Hello. I was put on medication last week for severe depression and anxiety secondary to extreme chronic vertigo. Nothing bums a girl out more than a world that won't quit spinning. Let me off this ride!!!
I haven't worked since mid September 2019. My body and brain just don't communicate properly. The vertigo rewired some of my pathways. It fried a few areas and shook some other things loose. Herb dealing with visual, gate in balance that as well as cognitive issues. Plus, of course, the depression and anxiety
The consequences have been life altering. I have gone from being a very strong, capable, very confident and effective woman to not being able to walk across the room without looking like a drunkard or I can go all spastic. Add slurred speech and word confusion, typically followed by hysterical crying or anger outbursts...well let's just say it ain't cute.

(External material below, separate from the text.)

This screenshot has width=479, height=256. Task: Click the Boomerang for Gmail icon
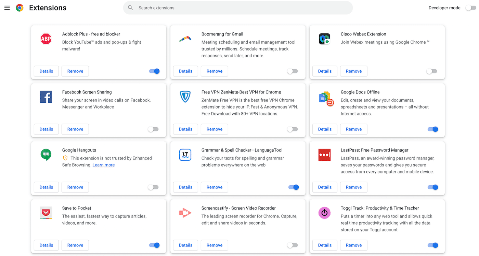click(185, 39)
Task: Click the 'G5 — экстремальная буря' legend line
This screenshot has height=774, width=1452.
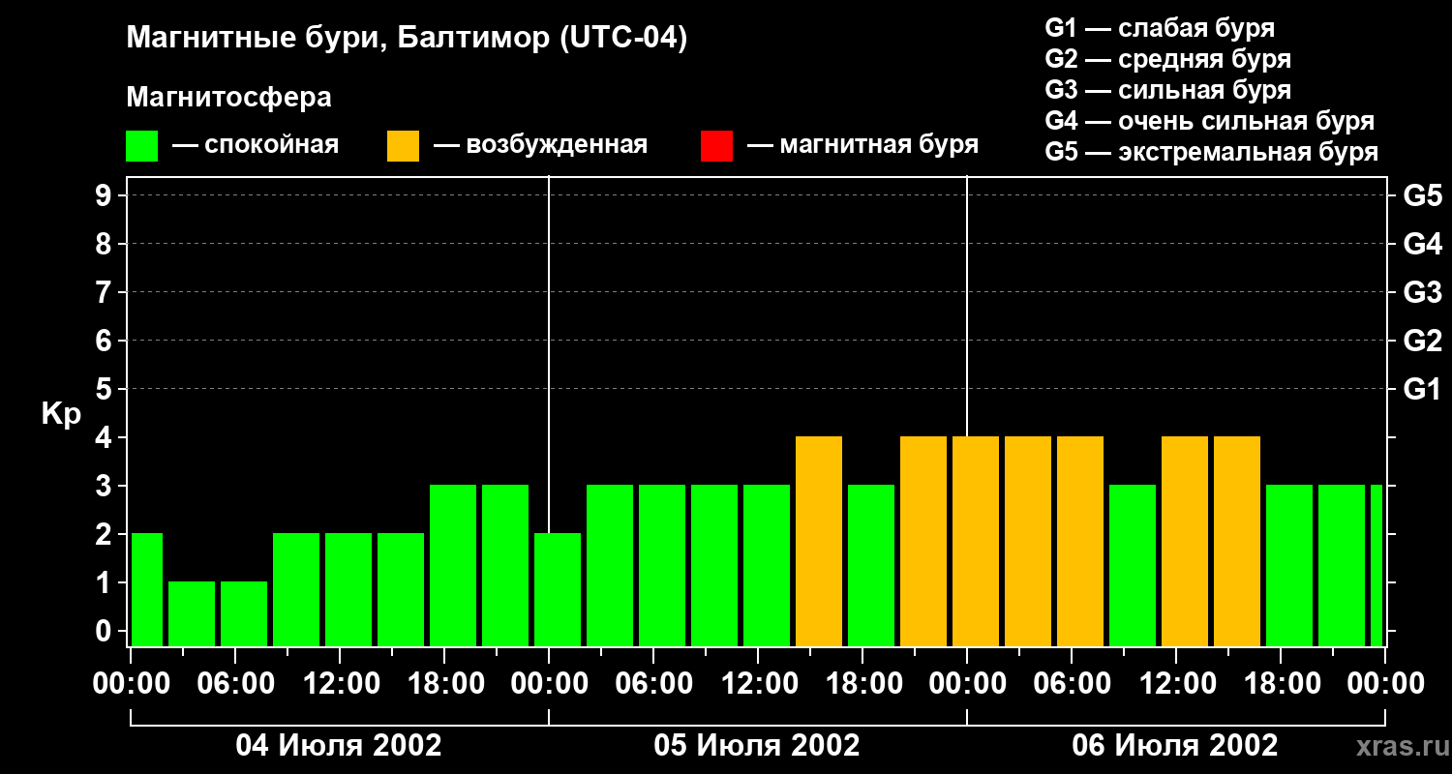Action: point(1211,152)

This vertigo and consequential psych issues have stripped me of many abilities, destroyed my career goals, but worst of all siphoned my confidence. I've actually jerked so hard that I fell out of a chair, or the day I twitched and gave myself a black eye. I even ripped a pedastle sink from the wall when I fell once. The fun just never ends.

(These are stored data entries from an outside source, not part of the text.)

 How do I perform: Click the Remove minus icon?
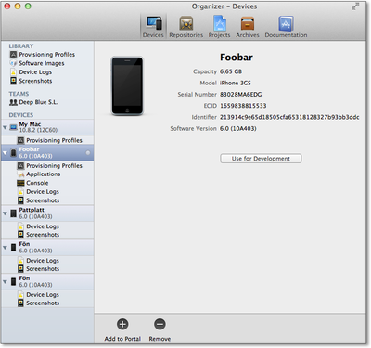point(160,324)

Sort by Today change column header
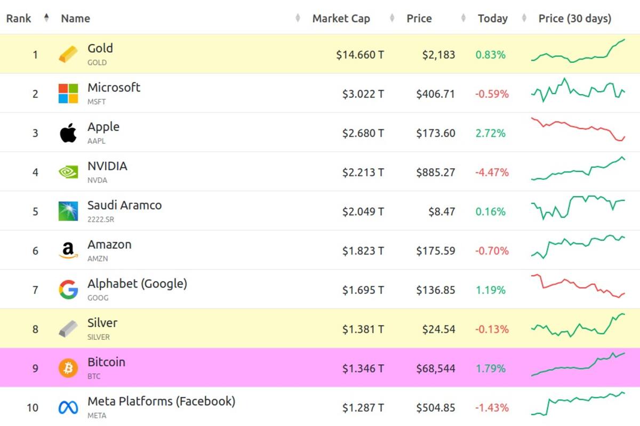click(492, 18)
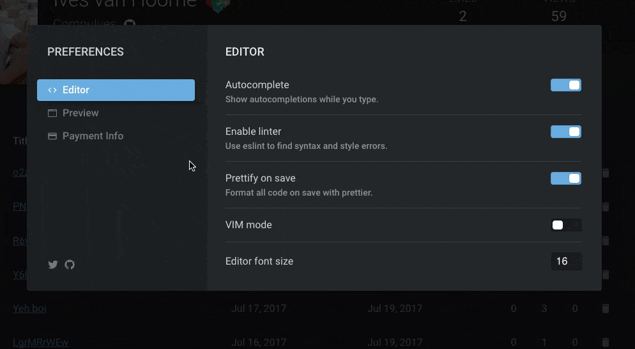Toggle Prettify on save off
The height and width of the screenshot is (349, 635).
point(566,178)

I hate myself every time I twitch or fall or wibble wobble. I cry all the time. Nightmares and anxiety keep me awake. I have put my family into dire financial straits because I don't bring home a paycheck anymore. Everything is so hard, so dark. This CANT be my new normal. I'm not the person I was, I'm afraid I'll never get back to her. This new one is worthless. I try hard to put a smile on my face and boost others, but nothing touches the darkness inside. It's all superficial, all for show to keep the family or others calm. Inside I'm dying.

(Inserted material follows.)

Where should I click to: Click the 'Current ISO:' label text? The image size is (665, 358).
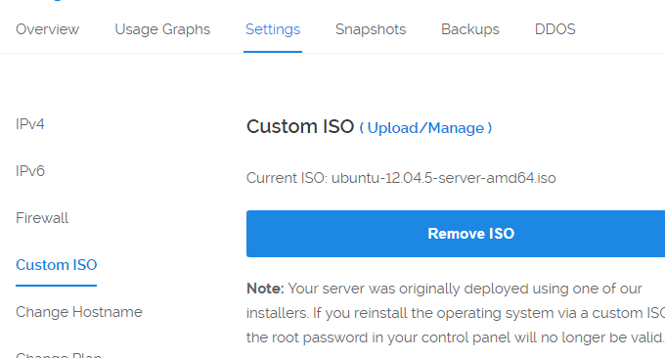point(288,178)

The Dr started me on gabapentin this past week. She said it would also help with nerve pain from a jacked up shoulder. So how long til it kicks in? I walk 2-3 miles everyday (not pretty but I trudge on) for exercise but that doesn't help my mood. Chocolate cupcakes provide transient happiness, but then calories, !&@#@ so another walk.
This virus thing has really messed up my appointments. Another 4 months to see neurologist now. I can't go to speech or physical therapy as they are based inside the hospital. Same with the vestibular specialists. It's full of virus patients. My hubby is immuno compromised so we will not risk it. This is certainly not ideal. I know I am blessed, it's just hard to see that at times. I'm not expecting anything.....just needed to vent. Sorry about the rambling.
Anyhow, hello. I hope your night is going better. Blessings to all.